__Fragmento mostrado__:
★ ★ ★ ★ ★

Aquí yace uno de los núcleos del problema. Mientras el sistema judicial –por los motivos que sean– no logre proyectar una imagen de celeridad y firmeza absoluta, el mensaje que se filtra es de permisividad. No se trata de abogar por un populismo punitivo, sino de comprender que la demora y la opacidad en los procesos son interpretadas, en el imaginario colectivo, como una falta de prioridad. Cuando un grupo de padres ve que una persona puede ingresar a una escuela, agredir a docentes y niños, y luego regresar a su casa –aunque sea con una tobillera–, la línea entre lo tolerable y lo intolerable se difumina. La Justicia no solo debe hacerse cargo del caso concreto, sino también cumplir una función pedagógica: demostrar que ciertos límites son infranqueables.
Además, este tipo de situaciones requieren un tiempo de respuesta inmediato y rápido, no solo del Ministerio del Interior, sino de todo el entramado estatal. Esto implica que el patrullero debe llegar a tiempo, la Fiscalía debe armar su caso con agilidad y el juez debe dictar sentencias que, sin obviar las garantías procesales, transmitan un mensaje inequívoco. Que todo el barrio, que todo el país, vea que atacar una escuela tiene una consecuencia cierta, severa y expedita. Solo así se desactiva el “contagio” del que habla Iglesias, esa peligrosa sensación de que se puede replicar la violencia sin recibir un castigo proporcional.

★ ★ ★ ★ ★

__Datos registrados__:
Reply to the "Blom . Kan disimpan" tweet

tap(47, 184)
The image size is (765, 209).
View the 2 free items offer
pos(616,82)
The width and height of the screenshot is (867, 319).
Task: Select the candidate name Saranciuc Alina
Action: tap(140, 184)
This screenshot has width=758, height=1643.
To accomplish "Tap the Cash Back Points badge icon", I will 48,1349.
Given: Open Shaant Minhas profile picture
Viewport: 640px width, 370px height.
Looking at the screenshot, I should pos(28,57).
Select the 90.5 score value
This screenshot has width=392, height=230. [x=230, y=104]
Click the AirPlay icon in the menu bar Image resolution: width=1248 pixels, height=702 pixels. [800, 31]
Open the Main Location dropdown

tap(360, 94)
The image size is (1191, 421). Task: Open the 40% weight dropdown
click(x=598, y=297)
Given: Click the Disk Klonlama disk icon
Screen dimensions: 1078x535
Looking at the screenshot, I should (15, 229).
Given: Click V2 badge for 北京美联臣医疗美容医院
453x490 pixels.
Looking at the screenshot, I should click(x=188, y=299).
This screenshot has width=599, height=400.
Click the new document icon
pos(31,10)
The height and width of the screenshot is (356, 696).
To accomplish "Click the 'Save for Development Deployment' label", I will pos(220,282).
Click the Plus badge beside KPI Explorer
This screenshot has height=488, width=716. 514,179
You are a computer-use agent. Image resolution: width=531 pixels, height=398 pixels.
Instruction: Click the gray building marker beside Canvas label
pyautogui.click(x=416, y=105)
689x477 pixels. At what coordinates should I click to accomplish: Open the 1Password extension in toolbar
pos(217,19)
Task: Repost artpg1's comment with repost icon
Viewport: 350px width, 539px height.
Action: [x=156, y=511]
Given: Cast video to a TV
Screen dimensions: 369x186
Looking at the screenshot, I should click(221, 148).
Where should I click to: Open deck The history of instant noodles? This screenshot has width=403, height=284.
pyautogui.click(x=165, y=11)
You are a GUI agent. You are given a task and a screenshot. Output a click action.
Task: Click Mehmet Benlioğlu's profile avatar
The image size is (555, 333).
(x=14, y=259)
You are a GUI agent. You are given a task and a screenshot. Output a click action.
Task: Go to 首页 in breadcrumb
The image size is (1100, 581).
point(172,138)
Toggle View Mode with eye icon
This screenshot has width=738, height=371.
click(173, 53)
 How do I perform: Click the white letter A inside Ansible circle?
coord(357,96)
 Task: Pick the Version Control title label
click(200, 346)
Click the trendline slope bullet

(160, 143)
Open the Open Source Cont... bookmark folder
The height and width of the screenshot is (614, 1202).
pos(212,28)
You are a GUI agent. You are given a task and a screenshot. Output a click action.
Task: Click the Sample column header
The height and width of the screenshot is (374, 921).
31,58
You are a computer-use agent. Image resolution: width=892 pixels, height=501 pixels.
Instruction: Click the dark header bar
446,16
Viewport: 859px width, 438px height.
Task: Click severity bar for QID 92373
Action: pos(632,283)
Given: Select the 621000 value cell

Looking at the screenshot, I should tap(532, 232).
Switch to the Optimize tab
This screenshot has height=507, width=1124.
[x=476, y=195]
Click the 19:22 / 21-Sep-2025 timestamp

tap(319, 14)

★ ★ ★ ★ ★

__Instrucciones de la tarea__: Según el fragmento sobre la respuesta judicial a la violencia en las escuelas, ¿qué función debe cumplir la Justicia además de hacerse cargo del caso concreto? Las entradas no desempeñan papel alguno en este ejercicio.

__Solución redactada__: Una función pedagógica: demostrar que ciertos límites son infranqueables.